Your answer should hold exactly the lines from the line containing "Given: Open order" through the end of the entries that follow.

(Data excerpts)
◇ ◇ ◇ ◇ ◇
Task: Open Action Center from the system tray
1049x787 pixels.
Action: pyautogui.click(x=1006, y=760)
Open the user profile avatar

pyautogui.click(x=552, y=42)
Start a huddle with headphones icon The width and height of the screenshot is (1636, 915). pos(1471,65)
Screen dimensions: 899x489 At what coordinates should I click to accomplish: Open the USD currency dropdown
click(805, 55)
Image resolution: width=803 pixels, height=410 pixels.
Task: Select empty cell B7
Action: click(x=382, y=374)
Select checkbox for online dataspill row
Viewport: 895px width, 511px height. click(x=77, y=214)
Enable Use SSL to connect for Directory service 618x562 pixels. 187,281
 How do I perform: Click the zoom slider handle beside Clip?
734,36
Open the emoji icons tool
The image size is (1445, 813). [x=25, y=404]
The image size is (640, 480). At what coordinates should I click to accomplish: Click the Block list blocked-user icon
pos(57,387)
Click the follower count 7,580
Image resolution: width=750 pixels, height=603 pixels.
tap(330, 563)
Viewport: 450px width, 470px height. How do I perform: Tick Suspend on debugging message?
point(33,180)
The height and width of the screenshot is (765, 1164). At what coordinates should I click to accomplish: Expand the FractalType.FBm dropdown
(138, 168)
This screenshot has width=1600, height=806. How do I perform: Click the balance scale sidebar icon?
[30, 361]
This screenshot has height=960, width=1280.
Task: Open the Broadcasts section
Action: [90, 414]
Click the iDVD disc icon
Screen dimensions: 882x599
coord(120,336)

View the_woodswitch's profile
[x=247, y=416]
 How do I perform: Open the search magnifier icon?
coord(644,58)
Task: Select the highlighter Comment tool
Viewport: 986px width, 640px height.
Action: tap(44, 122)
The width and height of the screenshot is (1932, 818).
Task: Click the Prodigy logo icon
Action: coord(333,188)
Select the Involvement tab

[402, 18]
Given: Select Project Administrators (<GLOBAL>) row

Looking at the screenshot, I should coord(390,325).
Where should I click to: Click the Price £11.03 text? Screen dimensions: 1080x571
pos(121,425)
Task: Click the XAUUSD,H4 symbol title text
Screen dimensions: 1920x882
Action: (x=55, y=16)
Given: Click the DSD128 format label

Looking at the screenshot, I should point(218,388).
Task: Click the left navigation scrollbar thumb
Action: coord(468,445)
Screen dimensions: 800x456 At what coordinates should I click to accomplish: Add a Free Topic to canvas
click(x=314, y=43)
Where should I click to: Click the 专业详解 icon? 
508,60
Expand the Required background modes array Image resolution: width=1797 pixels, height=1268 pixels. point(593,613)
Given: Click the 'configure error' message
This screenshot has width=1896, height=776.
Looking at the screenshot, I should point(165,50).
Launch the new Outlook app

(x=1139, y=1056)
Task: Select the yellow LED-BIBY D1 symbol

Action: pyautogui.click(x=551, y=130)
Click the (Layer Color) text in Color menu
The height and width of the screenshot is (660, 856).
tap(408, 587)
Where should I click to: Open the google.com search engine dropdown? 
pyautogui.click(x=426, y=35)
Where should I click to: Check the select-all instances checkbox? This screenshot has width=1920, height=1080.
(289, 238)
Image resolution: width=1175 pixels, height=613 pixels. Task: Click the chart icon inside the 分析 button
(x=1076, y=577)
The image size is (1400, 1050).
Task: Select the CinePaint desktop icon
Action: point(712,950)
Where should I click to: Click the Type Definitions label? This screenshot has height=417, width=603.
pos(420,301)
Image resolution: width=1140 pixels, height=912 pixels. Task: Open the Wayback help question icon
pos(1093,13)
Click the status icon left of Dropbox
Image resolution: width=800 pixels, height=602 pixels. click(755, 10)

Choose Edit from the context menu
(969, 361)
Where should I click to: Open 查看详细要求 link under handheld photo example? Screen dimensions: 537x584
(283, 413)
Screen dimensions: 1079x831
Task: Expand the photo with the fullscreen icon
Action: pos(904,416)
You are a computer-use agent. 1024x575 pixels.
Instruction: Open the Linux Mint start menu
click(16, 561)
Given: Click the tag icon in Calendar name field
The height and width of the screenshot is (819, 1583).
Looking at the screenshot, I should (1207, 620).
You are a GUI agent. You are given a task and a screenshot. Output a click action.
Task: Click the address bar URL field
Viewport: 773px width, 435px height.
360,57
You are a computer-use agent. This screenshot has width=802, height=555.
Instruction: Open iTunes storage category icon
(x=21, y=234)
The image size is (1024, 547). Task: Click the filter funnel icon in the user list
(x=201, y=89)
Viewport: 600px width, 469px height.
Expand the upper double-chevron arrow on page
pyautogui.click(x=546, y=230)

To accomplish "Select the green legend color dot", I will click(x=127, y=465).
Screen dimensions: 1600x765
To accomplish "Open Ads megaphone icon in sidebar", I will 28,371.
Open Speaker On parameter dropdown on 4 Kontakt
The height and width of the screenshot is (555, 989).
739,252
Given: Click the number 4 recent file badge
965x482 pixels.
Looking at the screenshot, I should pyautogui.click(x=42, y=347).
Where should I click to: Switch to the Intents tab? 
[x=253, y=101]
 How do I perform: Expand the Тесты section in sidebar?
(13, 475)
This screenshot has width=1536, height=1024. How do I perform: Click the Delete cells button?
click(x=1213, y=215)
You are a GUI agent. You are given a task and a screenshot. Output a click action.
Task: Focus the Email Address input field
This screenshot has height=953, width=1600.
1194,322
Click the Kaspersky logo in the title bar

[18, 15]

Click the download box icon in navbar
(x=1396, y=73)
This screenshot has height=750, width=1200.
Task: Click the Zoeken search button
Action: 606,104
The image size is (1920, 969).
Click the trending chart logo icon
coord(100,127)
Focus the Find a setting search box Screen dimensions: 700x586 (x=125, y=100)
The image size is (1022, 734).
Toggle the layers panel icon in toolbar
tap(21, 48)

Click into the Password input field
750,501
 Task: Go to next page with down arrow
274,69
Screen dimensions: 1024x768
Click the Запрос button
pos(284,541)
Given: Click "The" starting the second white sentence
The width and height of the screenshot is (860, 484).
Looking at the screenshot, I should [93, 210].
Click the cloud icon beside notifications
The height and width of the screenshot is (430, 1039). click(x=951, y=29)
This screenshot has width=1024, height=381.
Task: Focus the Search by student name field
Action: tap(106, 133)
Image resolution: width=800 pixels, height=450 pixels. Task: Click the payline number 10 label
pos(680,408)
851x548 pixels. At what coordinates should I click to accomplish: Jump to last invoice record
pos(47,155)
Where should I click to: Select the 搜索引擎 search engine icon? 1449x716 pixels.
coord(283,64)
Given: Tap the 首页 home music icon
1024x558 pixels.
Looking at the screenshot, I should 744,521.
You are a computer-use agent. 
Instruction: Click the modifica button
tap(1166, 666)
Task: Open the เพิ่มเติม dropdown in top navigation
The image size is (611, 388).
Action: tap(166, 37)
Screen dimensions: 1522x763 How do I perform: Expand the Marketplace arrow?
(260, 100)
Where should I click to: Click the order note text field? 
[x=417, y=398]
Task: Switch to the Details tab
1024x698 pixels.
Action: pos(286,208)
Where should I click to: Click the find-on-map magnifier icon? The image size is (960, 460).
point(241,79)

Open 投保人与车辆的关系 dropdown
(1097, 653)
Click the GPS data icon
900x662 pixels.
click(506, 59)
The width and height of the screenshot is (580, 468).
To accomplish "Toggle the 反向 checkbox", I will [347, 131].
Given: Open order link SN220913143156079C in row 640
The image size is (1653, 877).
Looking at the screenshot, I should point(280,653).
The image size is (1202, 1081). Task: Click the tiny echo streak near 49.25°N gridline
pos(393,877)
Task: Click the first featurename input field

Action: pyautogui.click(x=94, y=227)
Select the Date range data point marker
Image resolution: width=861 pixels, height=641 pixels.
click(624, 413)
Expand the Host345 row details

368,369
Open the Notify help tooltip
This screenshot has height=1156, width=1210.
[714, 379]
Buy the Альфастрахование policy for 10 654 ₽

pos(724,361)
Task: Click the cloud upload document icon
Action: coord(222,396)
◇ ◇ ◇ ◇ ◇
TASK OUTPUT:
Given: Open order link SN220913143156079C in row 640
The image size is (1653, 877).
Looking at the screenshot, I should point(280,653).
The image size is (1202, 1081). Task: Click the tiny echo streak near 49.25°N gridline
pos(393,877)
Task: Click the first featurename input field

Action: pyautogui.click(x=94, y=227)
Select the Date range data point marker
Image resolution: width=861 pixels, height=641 pixels.
click(624, 413)
Expand the Host345 row details

368,369
Open the Notify help tooltip
This screenshot has height=1156, width=1210.
[714, 379]
Buy the Альфастрахование policy for 10 654 ₽

pos(724,361)
Task: Click the cloud upload document icon
Action: coord(222,396)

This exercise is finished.